Summarize the forum thread below in two sentences.

## Reading text
— start —

Search code examples
pythontextparagraph

how can i count paragraphs of text file using python?


I'm trying to write a book cipher decoder, and the following is what i got so far.

code = open("code.txt", "r").read() 
my_book = open("book.txt", "r").read() 
book = my_book.txt 
code_line = 0 
while code_line < 6 :
      sl = code.split('\n')[code_line]+'\n'
      paragraph_num = sl.split(' ')[0]
      line_num =  sl.split(' ')[1]
      word_num = sl.split(' ')[2]
      x = x+1

the loop changes the paragraph , line , word variables and every thing is working just fine .

but what i need now is how to specify the paragraph then the line then the word ,a for loop in the while loop would work perfectly.

so i want to get from paragraph number "paragraph_num" and line number "line_num" the word number "word_num"

that's my code file ,which I'm trying to convert into words

"paragraph number","line number","word number"

70 1 3
50 2 2
21 2 9
28 1 6
71 2 2
27 1 4

and then i want my output to look something like this

word 
word  
word 
word 
word 
word

my book "that file that i need to get the words from" looks something like this

word word word word word word word word word word word word word word word word word word word word word word word word word word word word word word word word word word word word word word word word word word word word word word word word word word word word word word word

word word word word word word word word word word word word word word word word word word word word word word word word word word word word word word word word word word word word word word word word word word word word word word word word word word word word word word word word word word word word

word word word word word word word word word word word word word word word word word word word word word word word word word word word word word word word word word word word word word word word word word word word word word word word


Solution

  • Theory

    If you want to get paragraphs out of your text, you could split by "\n\n" :

    >>> "word\n\nword\nword\n\nword".split("\n\n")

— end —

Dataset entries
— start —

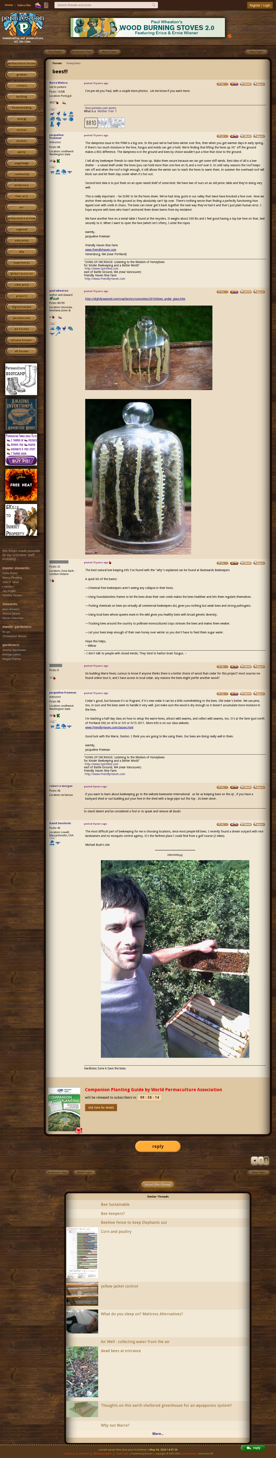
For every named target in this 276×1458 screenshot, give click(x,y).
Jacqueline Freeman (56, 136)
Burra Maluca (58, 82)
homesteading (21, 107)
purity (22, 152)
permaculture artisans (22, 218)
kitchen (22, 141)
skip (21, 251)
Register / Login (260, 5)
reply (158, 1146)
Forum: (57, 63)
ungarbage (22, 163)
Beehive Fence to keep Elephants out (134, 1222)
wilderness (21, 185)
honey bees (74, 63)
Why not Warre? (115, 1425)
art (22, 207)
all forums (22, 351)
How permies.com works (100, 108)
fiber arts (21, 196)
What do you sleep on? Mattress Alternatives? (142, 1314)
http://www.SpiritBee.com (101, 268)
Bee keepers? (113, 1213)
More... (157, 1434)
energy (21, 119)
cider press (21, 284)
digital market (21, 307)
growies (22, 74)
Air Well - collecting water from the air (135, 1341)
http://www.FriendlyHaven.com (105, 278)
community (21, 174)
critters (22, 85)
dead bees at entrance (121, 1351)
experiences (22, 262)
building (21, 96)
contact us (69, 1453)
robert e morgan (60, 786)
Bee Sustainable (115, 1204)
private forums (22, 340)
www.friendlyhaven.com (100, 249)
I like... (53, 110)
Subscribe (24, 5)
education (22, 240)
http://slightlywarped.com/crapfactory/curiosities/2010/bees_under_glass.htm (135, 298)
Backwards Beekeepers (215, 570)
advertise (84, 1453)
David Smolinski (60, 823)
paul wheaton (58, 290)
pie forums (21, 329)
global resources (22, 273)
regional (21, 229)
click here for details (101, 1107)
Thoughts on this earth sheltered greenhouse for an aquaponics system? (166, 1405)
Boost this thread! (158, 1185)
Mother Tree (106, 111)
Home (9, 5)
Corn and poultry (116, 1231)
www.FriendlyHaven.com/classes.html (109, 727)
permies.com (21, 318)
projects (21, 296)
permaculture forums (21, 63)
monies (21, 130)
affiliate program (102, 1453)
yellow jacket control (119, 1286)
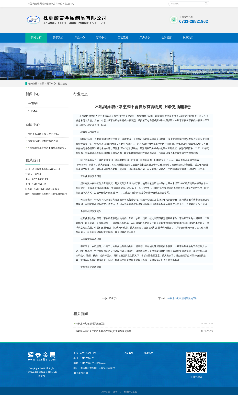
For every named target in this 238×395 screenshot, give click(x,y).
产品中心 (79, 37)
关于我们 (58, 37)
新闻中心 (101, 37)
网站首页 (36, 37)
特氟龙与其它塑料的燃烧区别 (182, 298)
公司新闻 (33, 103)
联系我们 (188, 37)
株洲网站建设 (130, 391)
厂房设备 (144, 37)
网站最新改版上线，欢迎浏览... (44, 134)
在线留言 (166, 37)
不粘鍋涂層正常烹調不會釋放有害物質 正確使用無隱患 (103, 331)
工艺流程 (123, 37)
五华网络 (117, 391)
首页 (42, 83)
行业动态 (62, 83)
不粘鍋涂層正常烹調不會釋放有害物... (47, 147)
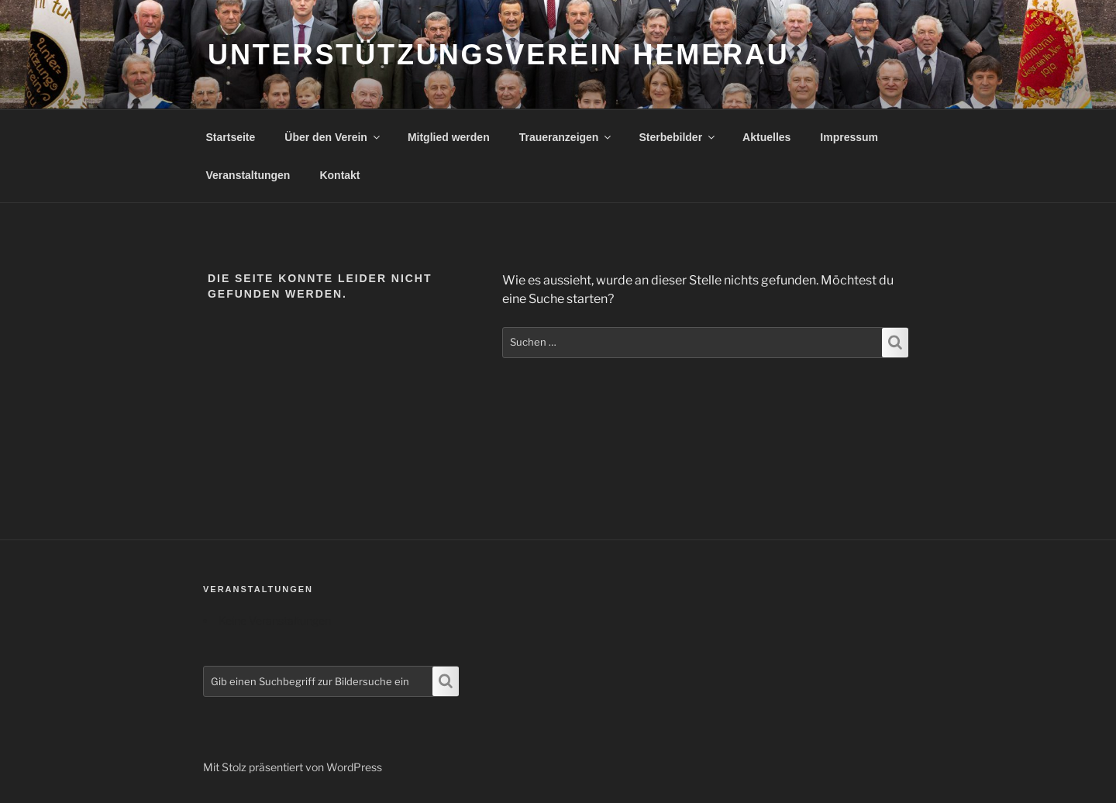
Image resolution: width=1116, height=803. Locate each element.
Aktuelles (766, 137)
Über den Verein (333, 137)
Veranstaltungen (248, 175)
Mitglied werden (449, 137)
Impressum (849, 137)
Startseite (231, 137)
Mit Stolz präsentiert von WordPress (292, 767)
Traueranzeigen (566, 137)
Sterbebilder (678, 137)
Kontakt (339, 175)
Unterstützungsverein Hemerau (499, 55)
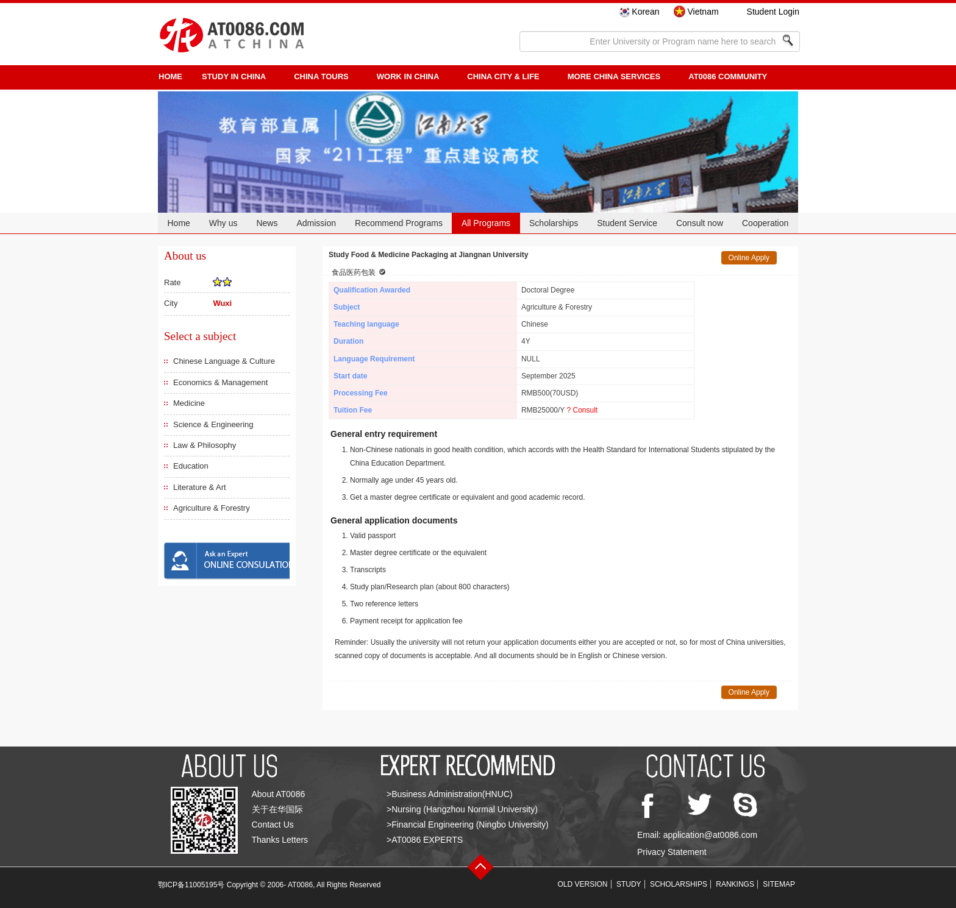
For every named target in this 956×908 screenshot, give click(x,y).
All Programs (486, 223)
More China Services (614, 76)
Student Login (773, 11)
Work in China (408, 76)
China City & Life (503, 76)
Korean (645, 11)
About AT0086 (278, 794)
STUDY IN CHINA (234, 76)
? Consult (582, 410)
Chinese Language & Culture (224, 361)
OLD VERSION (583, 884)
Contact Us (273, 824)
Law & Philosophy (204, 445)
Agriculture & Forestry (211, 508)
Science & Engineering (213, 424)
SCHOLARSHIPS (678, 884)
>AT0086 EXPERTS (425, 840)
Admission (316, 223)
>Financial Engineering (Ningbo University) (468, 824)
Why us (223, 223)
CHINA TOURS (321, 76)
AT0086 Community (727, 76)
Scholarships (553, 223)
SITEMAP (779, 884)
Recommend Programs (399, 223)
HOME (170, 76)
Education (191, 465)
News (266, 223)
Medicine (189, 403)
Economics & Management (220, 382)
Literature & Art (199, 487)
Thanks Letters (280, 840)
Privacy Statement (672, 852)
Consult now (699, 223)
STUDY (628, 884)
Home (178, 223)
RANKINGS (735, 884)
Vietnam (702, 11)
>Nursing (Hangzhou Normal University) (462, 809)
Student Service (627, 223)
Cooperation (765, 223)
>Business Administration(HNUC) (450, 794)
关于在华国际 (277, 809)
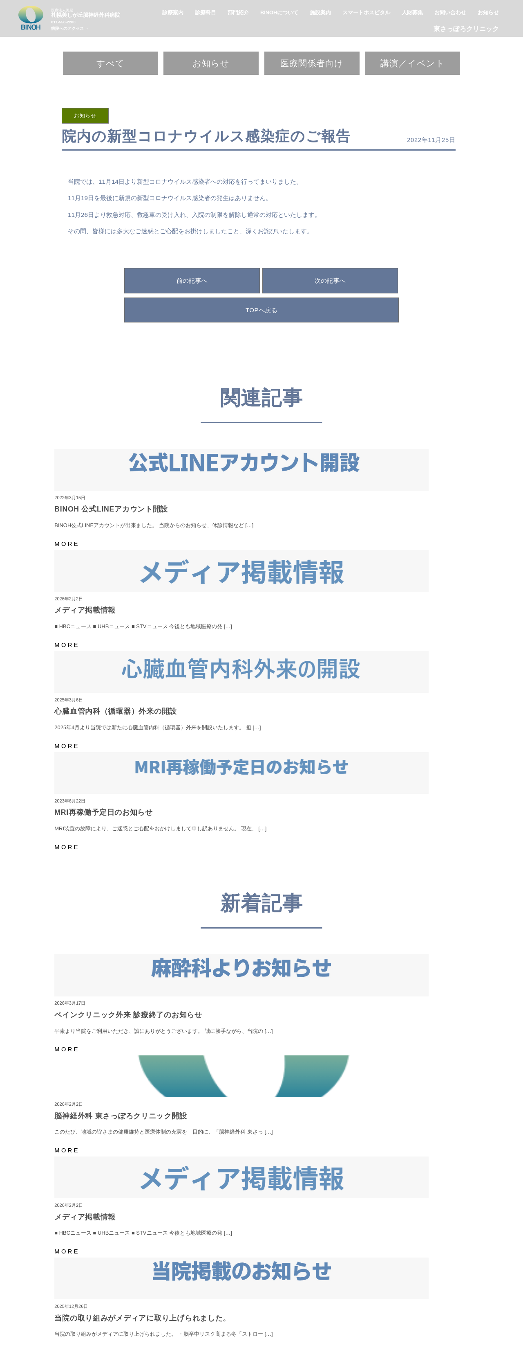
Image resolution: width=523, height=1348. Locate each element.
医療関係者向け (312, 63)
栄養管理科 (364, 1313)
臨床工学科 (396, 1313)
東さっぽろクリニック (466, 28)
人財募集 (345, 1291)
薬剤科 (307, 1313)
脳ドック (262, 1313)
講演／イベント (412, 63)
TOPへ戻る (261, 310)
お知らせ (211, 63)
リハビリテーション (223, 1313)
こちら (433, 1162)
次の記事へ (330, 280)
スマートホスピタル (260, 1291)
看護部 (286, 1313)
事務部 (422, 1313)
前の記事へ (192, 280)
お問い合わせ (428, 1291)
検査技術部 (333, 1313)
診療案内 (296, 1291)
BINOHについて (215, 1291)
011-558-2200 (63, 22)
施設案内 (320, 1291)
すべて (110, 63)
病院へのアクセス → (70, 28)
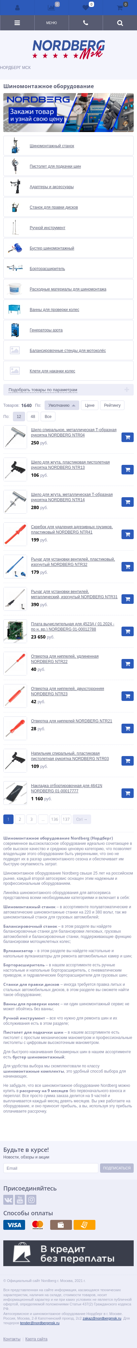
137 (66, 819)
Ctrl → (81, 819)
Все (48, 416)
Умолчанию (59, 405)
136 (54, 819)
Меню (51, 22)
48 (33, 416)
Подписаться (116, 1167)
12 (19, 416)
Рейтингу (112, 405)
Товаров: (11, 405)
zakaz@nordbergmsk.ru (102, 1318)
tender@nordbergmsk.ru (39, 1322)
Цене (89, 405)
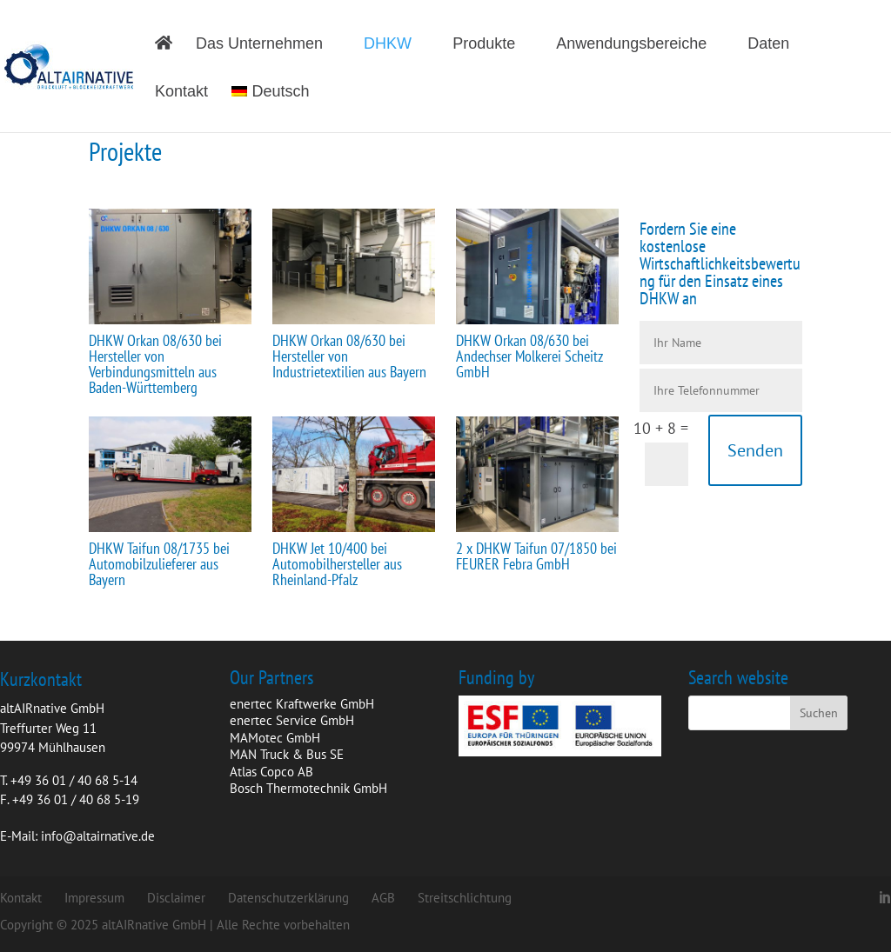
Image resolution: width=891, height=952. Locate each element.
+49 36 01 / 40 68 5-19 (75, 799)
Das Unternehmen (259, 44)
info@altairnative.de (98, 836)
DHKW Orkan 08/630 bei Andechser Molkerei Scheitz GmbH (529, 356)
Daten (768, 44)
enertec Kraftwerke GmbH (302, 704)
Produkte (483, 44)
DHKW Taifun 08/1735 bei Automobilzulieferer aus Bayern (159, 563)
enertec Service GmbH (292, 720)
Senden (755, 450)
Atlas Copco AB (271, 771)
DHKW (388, 44)
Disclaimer (176, 897)
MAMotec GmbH (275, 737)
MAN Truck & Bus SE (287, 754)
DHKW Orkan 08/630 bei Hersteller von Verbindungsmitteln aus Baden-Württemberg (155, 363)
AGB (383, 897)
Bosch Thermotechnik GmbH (308, 788)
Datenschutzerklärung (288, 897)
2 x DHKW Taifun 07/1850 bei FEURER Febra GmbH (536, 556)
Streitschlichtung (465, 897)
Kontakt (181, 92)
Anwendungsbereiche (631, 44)
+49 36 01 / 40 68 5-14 (73, 780)
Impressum (94, 897)
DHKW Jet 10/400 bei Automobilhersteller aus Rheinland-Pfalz (337, 563)
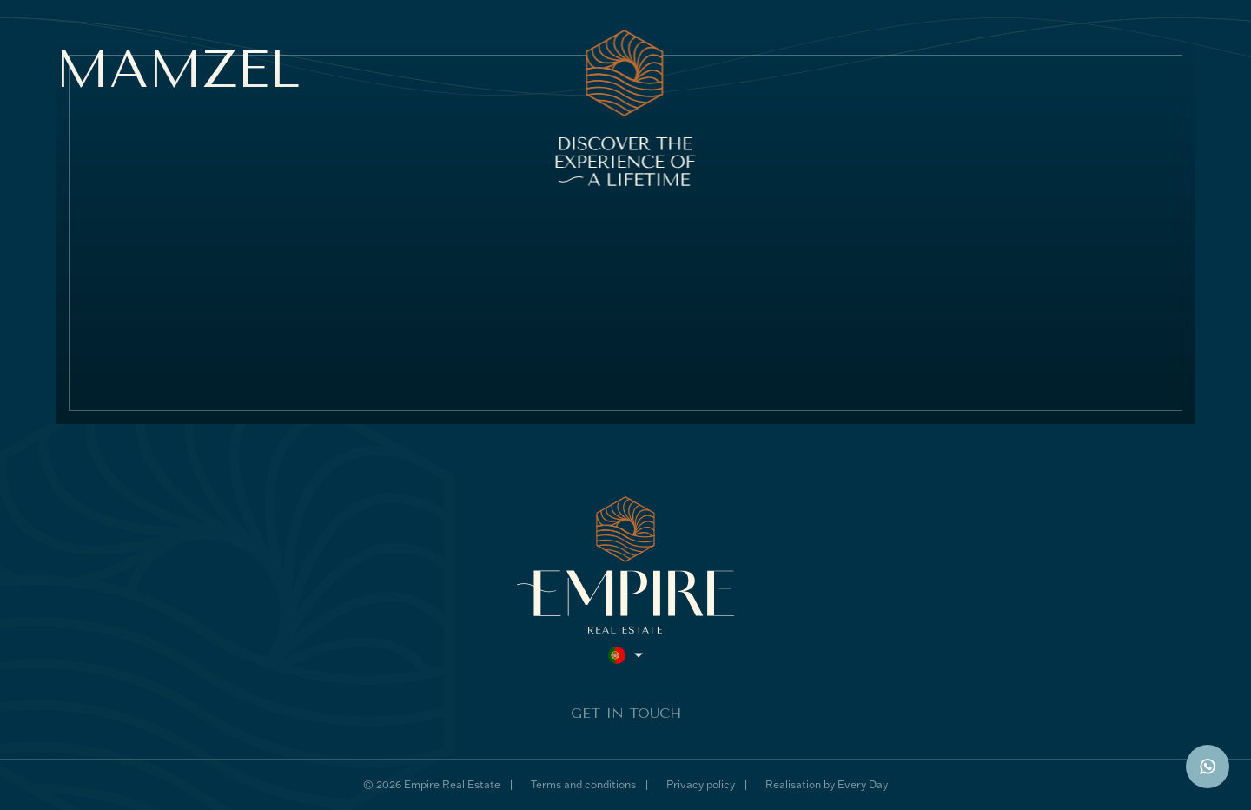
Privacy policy (700, 784)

— end —

## Output of the task
While writing a book cipher decoder in Python, the poster has a code file whose lines each give a paragraph number, a line number, and a word number, and wants to pull the corresponding word from a book file for each line. The solution proposes obtaining the paragraphs of the text by splitting it on "\n\n".